Writing is like that too.

Never satisfied!

I sent the hajj novel off to my agent a few weeks ago. They sent it to a reader who submitted such a glowing report that I’ve never read before!

It actually kind of disturbed me. It was a bit overwhelming.

I kept reading and rereading the hajj novel to understand how good it was.

And then, more recently, my agent basically agreed with the reader, and finally it’s going to be submitted to publishers.

But the problem with reading and rereading the novel like that is that I saw a few typos.

Oh, nothing big. Just a few words that spell check didn’t catch.

They’re like smudges on an otherwise clean window pane and darn it they’re driving me crazy!

I wanted so much to send my agent the new ‘clean’ version, but I didn’t. I told myself it’s good enough for now. We can fix that later in the editing.

I feel like I’m entering a new phase of my writing career. It feels really monumental.

My creative process seems to be shifting.

Before I relied heavily on inspiration.

I’d wait till the story flowed right out of me, effortlessly, and often that meant I’d have to wait a LONG time!

I guess you could say the hajj novel did flow out of me. It’s still only been about nine months for me to write it.

But recently I realized one thing. It’s based on the times that I witnessed the deaths of three very important people in my life. No. Actually four.

In January of 2000 one of my husband’s nephews passed away of cancer. He was fourteen and I went down to Sick Kids every day for the last two weeks of his life. I didn’t actually nurse him. I didn’t have to.
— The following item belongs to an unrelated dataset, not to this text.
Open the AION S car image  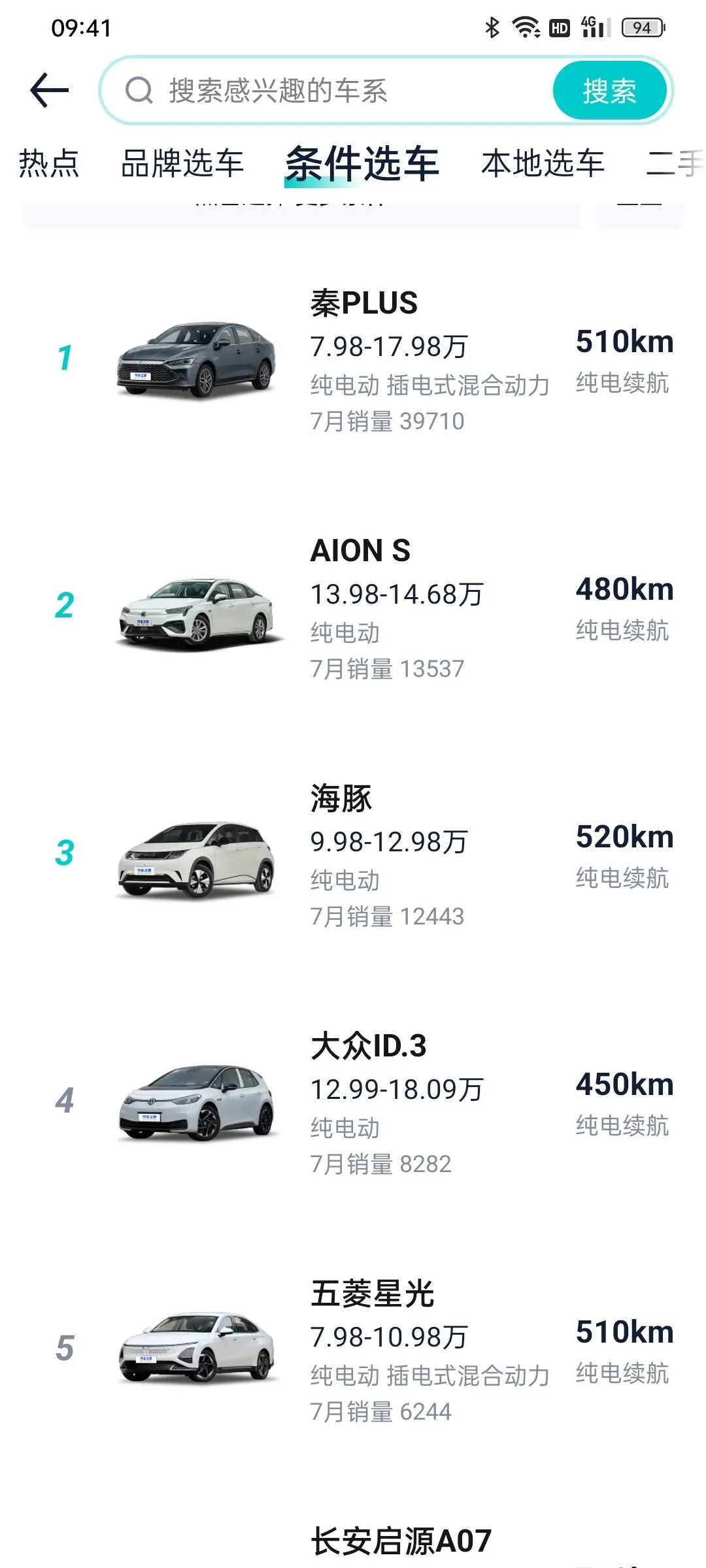(x=198, y=613)
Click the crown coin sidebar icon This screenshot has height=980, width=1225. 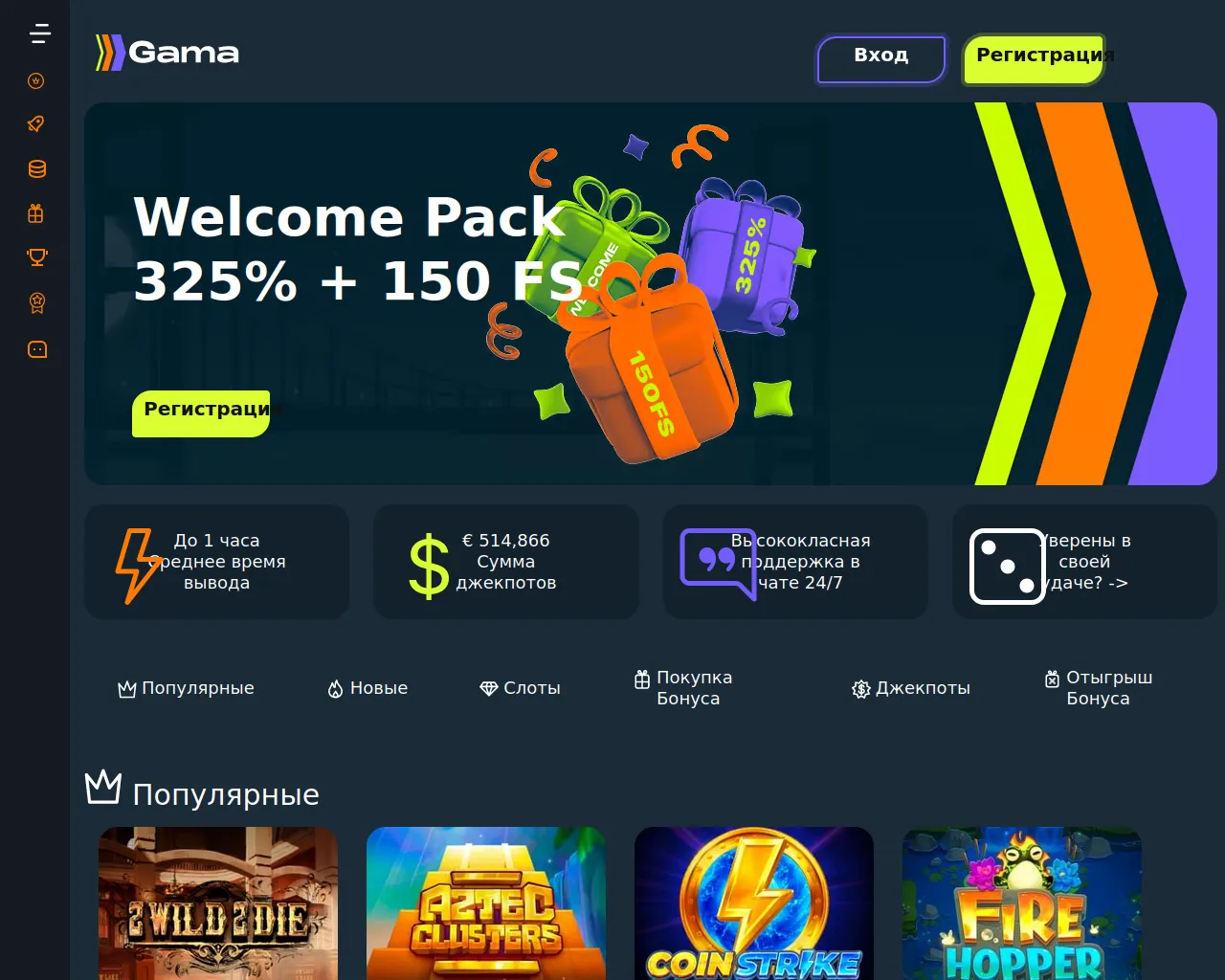pos(36,81)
I took care of his mom, who was attending to him.

That was hard!

Then in 2003 my older sister Bushra died.

I watched her slowly deteriorate.

And in 2004 one of my husband’s cousins died of complications of lupus.

But really you have to include the 20 year old friend of mine, about 28 year years ago, who died of leukemia.

Bits of her are kind of in the novel too.

Didn’t set out writing about the four of them, but I can definitely see, now that the story is done, glimpses of each and everyone of them in there.

And I thought to myself, wow, that’s a pretty long gestation period.

Guess I’d been carrying their deaths in me for that many years and it just poured out of me with this hajj novel.

My daughters were the ones who told me that within the family I’m kind of the ‘death’ person.

I help minister to people who are dying.

Not sure why, it’s just something that happens.

And funnily enough, while I was working so hard at the windows, I thought to myself that at least my fourteen year old protagonist would never have to do such hard labour! So there are some upshots of being so sick–although I really would rather clean the windows than be that sick.

They’re done. I can just finish washing the curtains. (that’s a chore too!)

And pretty soon I can get back to the writing–which often doesn’t seem like work!

At least not compared to washing windows.